Think About or Discuss:

The Power of Jesus is Undeniable

  1. Read John 1:3 and Rom. 1:20. What is said of Jesus in these passages? In Romans, what gives evidence there is a Creator? How would you describe His power?
  2. Read John 18:1-7. When Jesus answered “I AM HE,” what was the significance of the words? We think of people falling backwards; what if the soldiers fell forward, or their legs gave out: what would be their posture? What Scripture would have been fulfilled in the lives of those men? (Rom. 14:11)

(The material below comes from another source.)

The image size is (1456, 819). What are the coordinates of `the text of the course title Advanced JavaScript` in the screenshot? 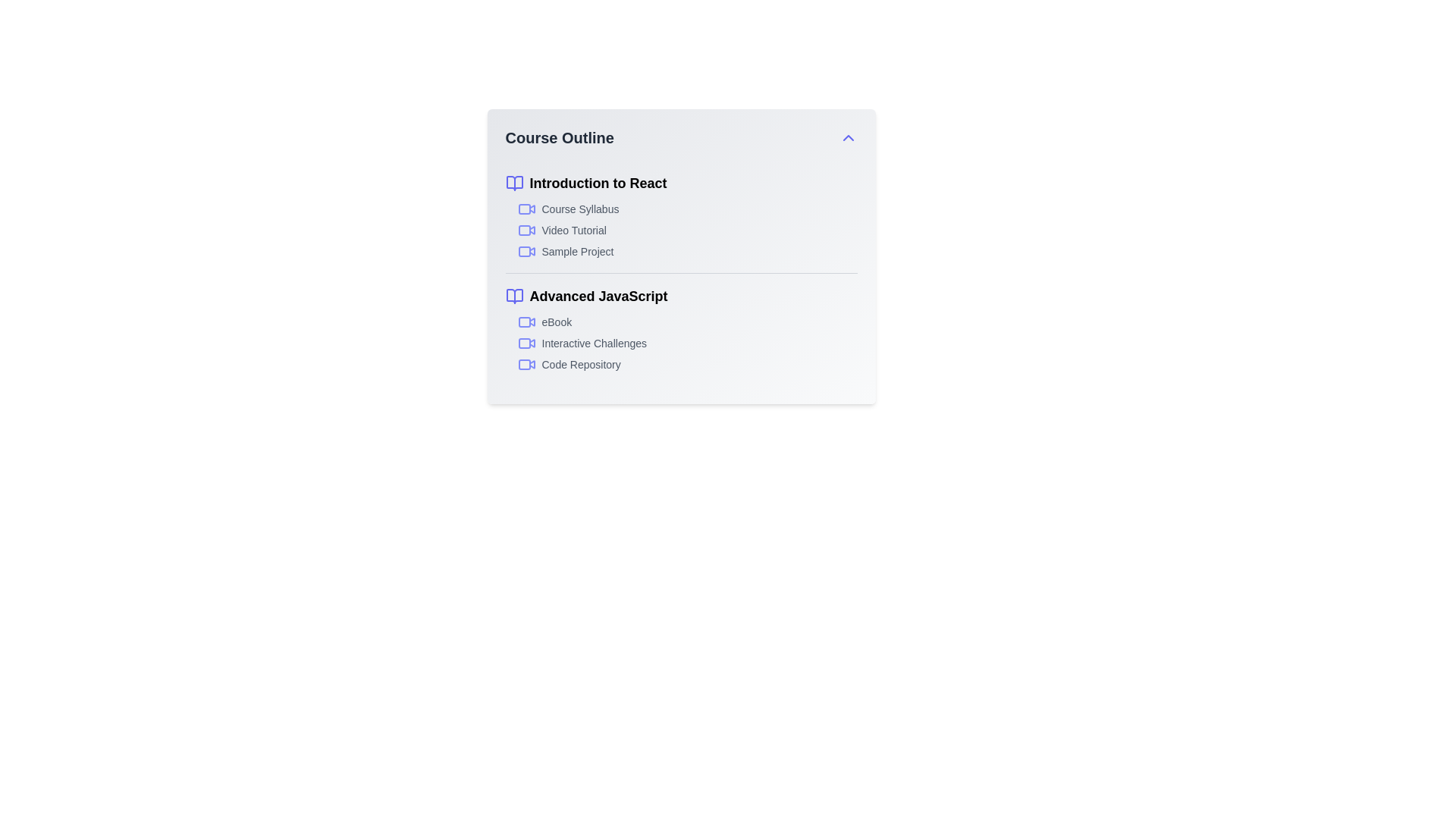 It's located at (680, 296).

The Love of Jesus is Unconditional

  1. Read verses 8-9. Who was Jesus concerned for as the guards came to arrest Him?
  2. Read Col. 2:13,14. What kind of love would cause someone to die for persons so vile as to be “dead” in their sins?
  3. Read Rom. 8:38, 39. How would you describe unconditional love? Do you struggle with loving like that?

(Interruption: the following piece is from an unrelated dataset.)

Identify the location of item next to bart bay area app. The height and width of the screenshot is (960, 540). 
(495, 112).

The Grace of Jesus is Indescribable

  1. Read verse 10. What was significant about Malchus’ position in Jewish hierarchy? What was Peter’s intent (probably)?
  2. Read verse 11. Who can tell what happened next (from Luke 22:51)? Why was Malchus not “deserving” of the grace of Jesus?
  3. Think: Does anyone owe you something—perhaps money? Does it bother you? How does that compare with the grace you received from God?

Close:

There are not enough words for us to describe the power of God, with our finite minds and vocabulary. How can we comprehend a universe where the stars alone exceed a number over 1,000,000,000,000,000,000,000,000—and He knows them all by name? Such power is indescribable. The creation (Rom. 1:20) alone testifies to all men that there is a Creator, so no one who will stand before God has an excuse. When Jesus answered, “I am He,” He was using the words God used for His Name: the great I AM. It’s scary to think that perhaps we’ve become so used to going to church, talking about the Lord, singing, praying and even praising Him, that we have lost the awe and reverence of His power! Perhaps He is no longer  held in such high esteem that we, like Isaiah, would cry out, “Woe is me!” To be the recipient of the kind of love available to men by calling on His name is unfathomable. To have Him remove your vilest sins, casting them as far as the east is from the west, is incomprehensible, and yet we get upset or turn away when He does not answer our prayers, or give us what we want. Our knowledge is a drop in a bucket and His is as limitless as possible, and yet we often treat Him like a servant, or a genie in a lamp. We all need to fall to our knees and cry “Holy, Holy, Holy, is the Lord God Almighty!” Won’t you take the message of salvation you’ve been given and tell those whose hearts need to be changed by His love that it is available to them? It matters so much!

Memory Verse: John 3:17: “For God did not send His Son into the world to condemn the world, but that the world through Him might be saved.”

Thoughts to Take Away:

  • (Verse 3): The soldiers came with “lanterns and torches” against the Light of the World;
  • They came with weapons against the Prince of Peace;
  • (Verses 4-8): Jesus was in Total Control: He knew all things; He went forward; He took the initiative; His words took them to the ground in response to His majesty; He told them what to do;
  • Nothing can stop the will of God;
  • We are protected by His love; we are perfected by His love;
  • As trials come, will we flee or fight?

Quote: “For evil to flourish, it requires only for good men to do nothing.” Edmund Burke.